Early Diagnostic Signs and the Natural History of Typical Findings in Cohen Syndrome

Abstract

To describe the clinical presentation and long-term clinical features of a molecularly confirmed cohort with Cohen syndrome. Twelve patients with Cohen syndrome aged 0.2-13.9years from 8 families with a median follow-up of 7years were enrolled to the study. Genetic analyses were made by VPS13B and whole-exome sequencing analyses. Biallelic VPS13B variants, including 3 nonsense, 1 frameshift, and 1 splice-site variant, and a multiexon deletion were detected. Prader-Willi syndrome-like features such as hypotonia, small hands, round face with full cheeks, almond-shaped eyes, and micrognathia were observed in all infantile patients.
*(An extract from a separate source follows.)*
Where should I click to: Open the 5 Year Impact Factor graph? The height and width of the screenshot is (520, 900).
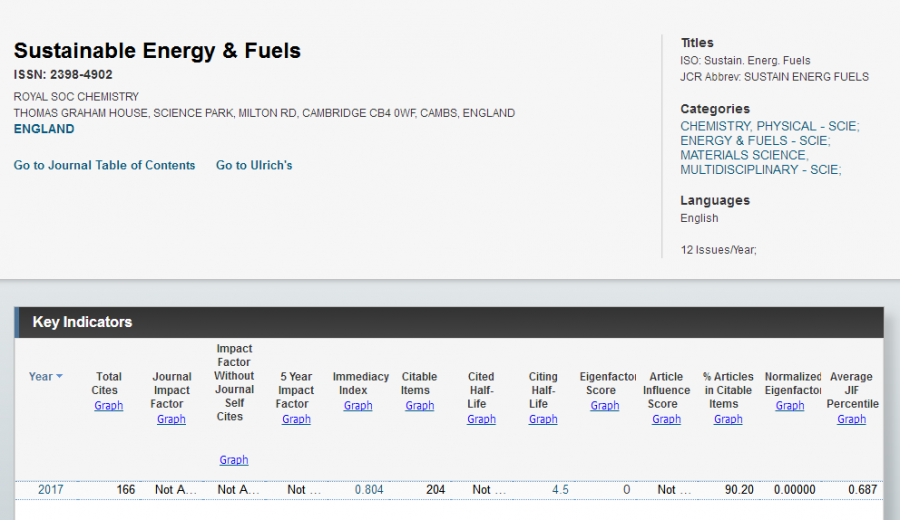tap(296, 420)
Beginning from age 4years, it was noticed that the face gradually elongated and became oval. The typical facial features of Cohen syndrome such as a long face, beak-shaped nose, and open-mouth appearance with prominent upper central incisors became evident at age 9. Other Cohen syndrome features including retinopathy (11/11), neutropenia (11/12), truncal obesity (5/12), and myopia (5/11) were detected at the median ages of 7.8, 7, 7.5, and 5years, respectively. Eleven patients aged older than 5years at their last examination had severe speech delay. A differential diagnosis of Cohen syndrome in the infancy should be made with Prader-Willi syndrome, and that the typical facial features for Cohen syndrome is prominent at age 9years, when retinopathy, neutropenia, and truncal obesity become evident. Moreover, adding the severe speech delay to the diagnostic criteria should be considered.